**Exercise aim:** All of the data, from the first line to the last, should be reproduced without alteration.

(Data Opens)

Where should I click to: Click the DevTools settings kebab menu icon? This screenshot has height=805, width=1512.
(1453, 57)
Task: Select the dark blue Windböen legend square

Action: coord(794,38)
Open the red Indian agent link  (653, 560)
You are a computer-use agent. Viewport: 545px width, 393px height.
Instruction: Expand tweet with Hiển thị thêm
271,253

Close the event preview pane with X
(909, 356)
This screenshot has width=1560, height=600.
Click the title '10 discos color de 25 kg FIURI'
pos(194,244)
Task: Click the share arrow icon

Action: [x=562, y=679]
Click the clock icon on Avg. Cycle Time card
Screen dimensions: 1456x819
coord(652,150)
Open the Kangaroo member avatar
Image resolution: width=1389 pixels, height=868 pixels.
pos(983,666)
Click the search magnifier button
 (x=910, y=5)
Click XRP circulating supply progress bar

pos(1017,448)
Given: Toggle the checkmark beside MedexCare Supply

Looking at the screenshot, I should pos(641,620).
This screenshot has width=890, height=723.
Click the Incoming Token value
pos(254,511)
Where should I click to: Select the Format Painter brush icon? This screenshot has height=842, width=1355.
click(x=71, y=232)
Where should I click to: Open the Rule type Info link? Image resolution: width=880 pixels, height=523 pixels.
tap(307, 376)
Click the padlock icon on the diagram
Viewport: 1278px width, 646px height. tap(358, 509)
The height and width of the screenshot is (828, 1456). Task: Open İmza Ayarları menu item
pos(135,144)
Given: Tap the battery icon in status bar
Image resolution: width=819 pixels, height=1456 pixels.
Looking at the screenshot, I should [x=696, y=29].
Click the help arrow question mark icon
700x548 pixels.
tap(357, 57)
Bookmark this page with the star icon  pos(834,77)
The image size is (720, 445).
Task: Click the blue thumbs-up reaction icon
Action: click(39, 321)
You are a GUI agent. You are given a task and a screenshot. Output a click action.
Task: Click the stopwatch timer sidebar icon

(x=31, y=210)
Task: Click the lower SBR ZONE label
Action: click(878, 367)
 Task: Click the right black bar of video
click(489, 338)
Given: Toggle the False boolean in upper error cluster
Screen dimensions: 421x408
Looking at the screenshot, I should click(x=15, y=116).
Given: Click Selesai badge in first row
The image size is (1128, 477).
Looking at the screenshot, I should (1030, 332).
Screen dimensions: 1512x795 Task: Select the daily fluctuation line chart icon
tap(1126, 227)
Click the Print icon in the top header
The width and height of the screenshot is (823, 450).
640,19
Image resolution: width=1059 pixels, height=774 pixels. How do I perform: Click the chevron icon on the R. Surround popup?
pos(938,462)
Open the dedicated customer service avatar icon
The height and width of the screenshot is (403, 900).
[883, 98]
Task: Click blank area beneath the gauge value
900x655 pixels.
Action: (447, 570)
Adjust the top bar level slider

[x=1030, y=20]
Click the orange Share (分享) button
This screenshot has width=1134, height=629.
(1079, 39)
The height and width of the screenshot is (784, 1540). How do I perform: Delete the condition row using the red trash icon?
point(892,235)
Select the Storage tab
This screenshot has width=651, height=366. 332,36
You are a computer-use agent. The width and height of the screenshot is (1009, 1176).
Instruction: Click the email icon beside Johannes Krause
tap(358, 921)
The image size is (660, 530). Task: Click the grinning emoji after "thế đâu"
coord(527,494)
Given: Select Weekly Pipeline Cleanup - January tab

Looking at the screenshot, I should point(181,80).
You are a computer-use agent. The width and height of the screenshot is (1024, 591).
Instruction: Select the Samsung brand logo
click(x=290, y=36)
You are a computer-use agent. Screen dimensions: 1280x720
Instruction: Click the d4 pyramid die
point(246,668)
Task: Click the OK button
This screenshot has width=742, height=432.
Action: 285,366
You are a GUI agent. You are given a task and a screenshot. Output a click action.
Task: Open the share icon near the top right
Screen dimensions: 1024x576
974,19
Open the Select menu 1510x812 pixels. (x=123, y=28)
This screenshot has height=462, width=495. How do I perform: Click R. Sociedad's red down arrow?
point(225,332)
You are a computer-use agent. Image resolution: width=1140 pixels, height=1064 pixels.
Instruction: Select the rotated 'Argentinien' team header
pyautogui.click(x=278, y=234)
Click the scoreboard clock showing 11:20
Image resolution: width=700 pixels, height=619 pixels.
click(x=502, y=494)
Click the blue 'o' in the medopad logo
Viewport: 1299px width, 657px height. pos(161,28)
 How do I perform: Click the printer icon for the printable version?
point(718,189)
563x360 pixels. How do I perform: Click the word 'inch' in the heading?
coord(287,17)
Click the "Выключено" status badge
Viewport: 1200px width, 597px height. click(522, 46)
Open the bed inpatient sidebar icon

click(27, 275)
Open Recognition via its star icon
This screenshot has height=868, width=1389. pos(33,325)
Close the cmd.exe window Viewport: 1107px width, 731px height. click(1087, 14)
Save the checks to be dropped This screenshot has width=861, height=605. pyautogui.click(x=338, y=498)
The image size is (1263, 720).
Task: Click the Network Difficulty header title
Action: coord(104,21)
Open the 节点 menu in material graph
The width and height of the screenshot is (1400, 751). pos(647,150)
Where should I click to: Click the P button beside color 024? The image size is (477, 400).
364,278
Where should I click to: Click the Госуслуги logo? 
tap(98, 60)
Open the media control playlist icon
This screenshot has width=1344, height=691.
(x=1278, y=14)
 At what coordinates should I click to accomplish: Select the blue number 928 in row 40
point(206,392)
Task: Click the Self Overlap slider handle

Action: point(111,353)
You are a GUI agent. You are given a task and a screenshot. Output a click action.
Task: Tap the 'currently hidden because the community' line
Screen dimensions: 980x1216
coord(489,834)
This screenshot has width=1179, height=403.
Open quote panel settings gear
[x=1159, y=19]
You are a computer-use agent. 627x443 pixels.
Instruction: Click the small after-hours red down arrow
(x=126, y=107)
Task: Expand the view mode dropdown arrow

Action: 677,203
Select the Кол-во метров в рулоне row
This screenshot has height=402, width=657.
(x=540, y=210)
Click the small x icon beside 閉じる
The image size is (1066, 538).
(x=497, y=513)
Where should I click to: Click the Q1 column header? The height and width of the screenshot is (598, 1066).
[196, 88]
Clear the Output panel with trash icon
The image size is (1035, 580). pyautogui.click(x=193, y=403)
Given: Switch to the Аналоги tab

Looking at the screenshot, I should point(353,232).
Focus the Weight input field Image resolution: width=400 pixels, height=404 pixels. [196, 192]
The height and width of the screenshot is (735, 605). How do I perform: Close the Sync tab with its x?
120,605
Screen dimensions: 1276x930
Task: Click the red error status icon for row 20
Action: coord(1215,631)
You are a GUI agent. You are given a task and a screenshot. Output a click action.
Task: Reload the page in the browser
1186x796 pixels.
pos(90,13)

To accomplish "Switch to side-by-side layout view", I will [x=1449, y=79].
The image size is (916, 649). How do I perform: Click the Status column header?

(Data Closes)

**Exercise answer:**
Where should I click to: Click the DevTools settings kebab menu icon? This screenshot has height=805, width=1512.
(1453, 57)
Task: Select the dark blue Windböen legend square

Action: coord(794,38)
Open the red Indian agent link  (653, 560)
You are a computer-use agent. Viewport: 545px width, 393px height.
Instruction: Expand tweet with Hiển thị thêm
271,253

Close the event preview pane with X
(909, 356)
This screenshot has width=1560, height=600.
Click the title '10 discos color de 25 kg FIURI'
pos(194,244)
Task: Click the share arrow icon

Action: [x=562, y=679]
Click the clock icon on Avg. Cycle Time card
Screen dimensions: 1456x819
coord(652,150)
Open the Kangaroo member avatar
Image resolution: width=1389 pixels, height=868 pixels.
pos(983,666)
Click the search magnifier button
 (x=910, y=5)
Click XRP circulating supply progress bar

pos(1017,448)
Given: Toggle the checkmark beside MedexCare Supply

Looking at the screenshot, I should pos(641,620).
This screenshot has width=890, height=723.
Click the Incoming Token value
pos(254,511)
Where should I click to: Select the Format Painter brush icon? This screenshot has height=842, width=1355.
click(x=71, y=232)
Where should I click to: Open the Rule type Info link? Image resolution: width=880 pixels, height=523 pixels.
tap(307, 376)
Click the padlock icon on the diagram
Viewport: 1278px width, 646px height. tap(358, 509)
The height and width of the screenshot is (828, 1456). Task: Open İmza Ayarları menu item
pos(135,144)
Given: Tap the battery icon in status bar
Image resolution: width=819 pixels, height=1456 pixels.
Looking at the screenshot, I should [x=696, y=29].
Click the help arrow question mark icon
700x548 pixels.
tap(357, 57)
Bookmark this page with the star icon  pos(834,77)
The image size is (720, 445).
Task: Click the blue thumbs-up reaction icon
Action: click(39, 321)
You are a GUI agent. You are given a task and a screenshot. Output a click action.
Task: Click the stopwatch timer sidebar icon

(x=31, y=210)
Task: Click the lower SBR ZONE label
Action: click(878, 367)
 Task: Click the right black bar of video
click(489, 338)
Given: Toggle the False boolean in upper error cluster
Screen dimensions: 421x408
Looking at the screenshot, I should click(x=15, y=116).
Given: Click Selesai badge in first row
The image size is (1128, 477).
Looking at the screenshot, I should (1030, 332).
Screen dimensions: 1512x795 Task: Select the daily fluctuation line chart icon
tap(1126, 227)
Click the Print icon in the top header
The width and height of the screenshot is (823, 450).
640,19
Image resolution: width=1059 pixels, height=774 pixels. How do I perform: Click the chevron icon on the R. Surround popup?
pos(938,462)
Open the dedicated customer service avatar icon
The height and width of the screenshot is (403, 900).
[883, 98]
Task: Click blank area beneath the gauge value
900x655 pixels.
Action: (447, 570)
Adjust the top bar level slider

[x=1030, y=20]
Click the orange Share (分享) button
This screenshot has width=1134, height=629.
(1079, 39)
The height and width of the screenshot is (784, 1540). How do I perform: Delete the condition row using the red trash icon?
point(892,235)
Select the Storage tab
This screenshot has width=651, height=366. 332,36
You are a computer-use agent. The width and height of the screenshot is (1009, 1176).
Instruction: Click the email icon beside Johannes Krause
tap(358, 921)
The image size is (660, 530). Task: Click the grinning emoji after "thế đâu"
coord(527,494)
Given: Select Weekly Pipeline Cleanup - January tab

Looking at the screenshot, I should point(181,80).
You are a computer-use agent. The width and height of the screenshot is (1024, 591).
Instruction: Select the Samsung brand logo
click(x=290, y=36)
You are a computer-use agent. Screen dimensions: 1280x720
Instruction: Click the d4 pyramid die
point(246,668)
Task: Click the OK button
This screenshot has width=742, height=432.
Action: 285,366
You are a GUI agent. You are given a task and a screenshot. Output a click action.
Task: Open the share icon near the top right
Screen dimensions: 1024x576
974,19
Open the Select menu 1510x812 pixels. (x=123, y=28)
This screenshot has height=462, width=495. How do I perform: Click R. Sociedad's red down arrow?
point(225,332)
You are a computer-use agent. Image resolution: width=1140 pixels, height=1064 pixels.
Instruction: Select the rotated 'Argentinien' team header
pyautogui.click(x=278, y=234)
Click the scoreboard clock showing 11:20
Image resolution: width=700 pixels, height=619 pixels.
click(x=502, y=494)
Click the blue 'o' in the medopad logo
Viewport: 1299px width, 657px height. pos(161,28)
 How do I perform: Click the printer icon for the printable version?
point(718,189)
563x360 pixels. How do I perform: Click the word 'inch' in the heading?
coord(287,17)
Click the "Выключено" status badge
Viewport: 1200px width, 597px height. click(522, 46)
Open the bed inpatient sidebar icon

click(27, 275)
Open Recognition via its star icon
This screenshot has height=868, width=1389. pos(33,325)
Close the cmd.exe window Viewport: 1107px width, 731px height. click(1087, 14)
Save the checks to be dropped This screenshot has width=861, height=605. pyautogui.click(x=338, y=498)
The image size is (1263, 720).
Task: Click the Network Difficulty header title
Action: coord(104,21)
Open the 节点 menu in material graph
The width and height of the screenshot is (1400, 751). pos(647,150)
Where should I click to: Click the P button beside color 024? The image size is (477, 400).
364,278
Where should I click to: Click the Госуслуги logo? 
tap(98, 60)
Open the media control playlist icon
This screenshot has width=1344, height=691.
(x=1278, y=14)
 At what coordinates should I click to accomplish: Select the blue number 928 in row 40
point(206,392)
Task: Click the Self Overlap slider handle

Action: point(111,353)
You are a GUI agent. You are given a task and a screenshot. Output a click action.
Task: Tap the 'currently hidden because the community' line
Screen dimensions: 980x1216
coord(489,834)
This screenshot has width=1179, height=403.
Open quote panel settings gear
[x=1159, y=19]
You are a computer-use agent. 627x443 pixels.
Instruction: Click the small after-hours red down arrow
(x=126, y=107)
Task: Expand the view mode dropdown arrow

Action: 677,203
Select the Кол-во метров в рулоне row
This screenshot has height=402, width=657.
(x=540, y=210)
Click the small x icon beside 閉じる
The image size is (1066, 538).
(x=497, y=513)
Where should I click to: Click the Q1 column header? The height and width of the screenshot is (598, 1066).
[196, 88]
Clear the Output panel with trash icon
The image size is (1035, 580). pyautogui.click(x=193, y=403)
Given: Switch to the Аналоги tab

Looking at the screenshot, I should point(353,232).
Focus the Weight input field Image resolution: width=400 pixels, height=404 pixels. [196, 192]
The height and width of the screenshot is (735, 605). How do I perform: Close the Sync tab with its x?
120,605
Screen dimensions: 1276x930
Task: Click the red error status icon for row 20
Action: coord(1215,631)
You are a GUI agent. You are given a task and a screenshot. Output a click action.
Task: Reload the page in the browser
1186x796 pixels.
pos(90,13)

To accomplish "Switch to side-by-side layout view", I will [x=1449, y=79].
The image size is (916, 649). How do I perform: Click the Status column header?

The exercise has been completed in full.